__EXERCISE REQUIREMENTS__
Look through the records below, and copy out every line that holds the string "will".

__PROVIDED RECORDS__
------------------------
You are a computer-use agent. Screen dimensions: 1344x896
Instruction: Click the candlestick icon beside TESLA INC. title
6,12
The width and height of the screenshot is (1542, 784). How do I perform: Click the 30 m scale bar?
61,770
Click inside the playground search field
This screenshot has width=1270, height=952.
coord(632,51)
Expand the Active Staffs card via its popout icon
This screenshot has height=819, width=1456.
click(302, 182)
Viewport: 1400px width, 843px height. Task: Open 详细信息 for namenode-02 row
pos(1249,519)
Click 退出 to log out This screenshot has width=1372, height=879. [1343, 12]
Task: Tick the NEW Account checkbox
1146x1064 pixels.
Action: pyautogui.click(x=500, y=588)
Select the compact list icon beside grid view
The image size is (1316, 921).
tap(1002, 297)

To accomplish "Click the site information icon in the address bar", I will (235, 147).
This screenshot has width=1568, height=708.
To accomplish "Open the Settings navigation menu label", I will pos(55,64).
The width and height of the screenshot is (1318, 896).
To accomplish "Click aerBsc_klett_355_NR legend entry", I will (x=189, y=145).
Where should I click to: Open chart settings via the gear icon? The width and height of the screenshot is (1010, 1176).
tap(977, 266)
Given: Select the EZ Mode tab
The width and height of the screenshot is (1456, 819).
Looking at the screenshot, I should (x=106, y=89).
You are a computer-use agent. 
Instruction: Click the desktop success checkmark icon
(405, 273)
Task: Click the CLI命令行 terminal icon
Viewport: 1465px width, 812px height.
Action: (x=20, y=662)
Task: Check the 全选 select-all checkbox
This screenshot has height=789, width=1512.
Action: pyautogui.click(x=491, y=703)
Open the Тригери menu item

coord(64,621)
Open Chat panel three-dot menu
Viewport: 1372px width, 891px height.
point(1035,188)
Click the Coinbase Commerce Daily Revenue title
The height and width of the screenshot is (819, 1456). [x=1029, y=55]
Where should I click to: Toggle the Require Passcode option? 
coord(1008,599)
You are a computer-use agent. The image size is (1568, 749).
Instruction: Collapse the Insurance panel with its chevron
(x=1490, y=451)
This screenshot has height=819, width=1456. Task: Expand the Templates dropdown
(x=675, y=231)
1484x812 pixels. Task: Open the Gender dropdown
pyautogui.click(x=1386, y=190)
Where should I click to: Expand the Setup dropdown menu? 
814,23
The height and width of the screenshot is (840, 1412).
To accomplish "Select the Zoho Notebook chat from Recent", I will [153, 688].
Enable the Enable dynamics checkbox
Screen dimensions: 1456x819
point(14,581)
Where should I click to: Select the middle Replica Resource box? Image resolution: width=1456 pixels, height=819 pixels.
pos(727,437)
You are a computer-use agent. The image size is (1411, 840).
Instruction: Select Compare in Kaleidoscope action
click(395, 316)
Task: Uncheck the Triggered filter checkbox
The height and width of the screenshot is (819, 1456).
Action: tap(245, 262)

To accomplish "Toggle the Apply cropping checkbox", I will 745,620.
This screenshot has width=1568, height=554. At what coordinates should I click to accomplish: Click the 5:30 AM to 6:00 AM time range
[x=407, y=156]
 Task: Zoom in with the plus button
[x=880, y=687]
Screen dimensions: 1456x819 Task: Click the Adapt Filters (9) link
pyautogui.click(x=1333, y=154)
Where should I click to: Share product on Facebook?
------------------------
__EXERCISE SOLUTION__
To accomplish "Click the site information icon in the address bar", I will (235, 147).
To accomplish "Open the Settings navigation menu label", I will pos(55,64).
To accomplish "Click aerBsc_klett_355_NR legend entry", I will (x=189, y=145).
To accomplish "Select the Zoho Notebook chat from Recent", I will [153, 688].
To accomplish "Toggle the Apply cropping checkbox", I will 745,620.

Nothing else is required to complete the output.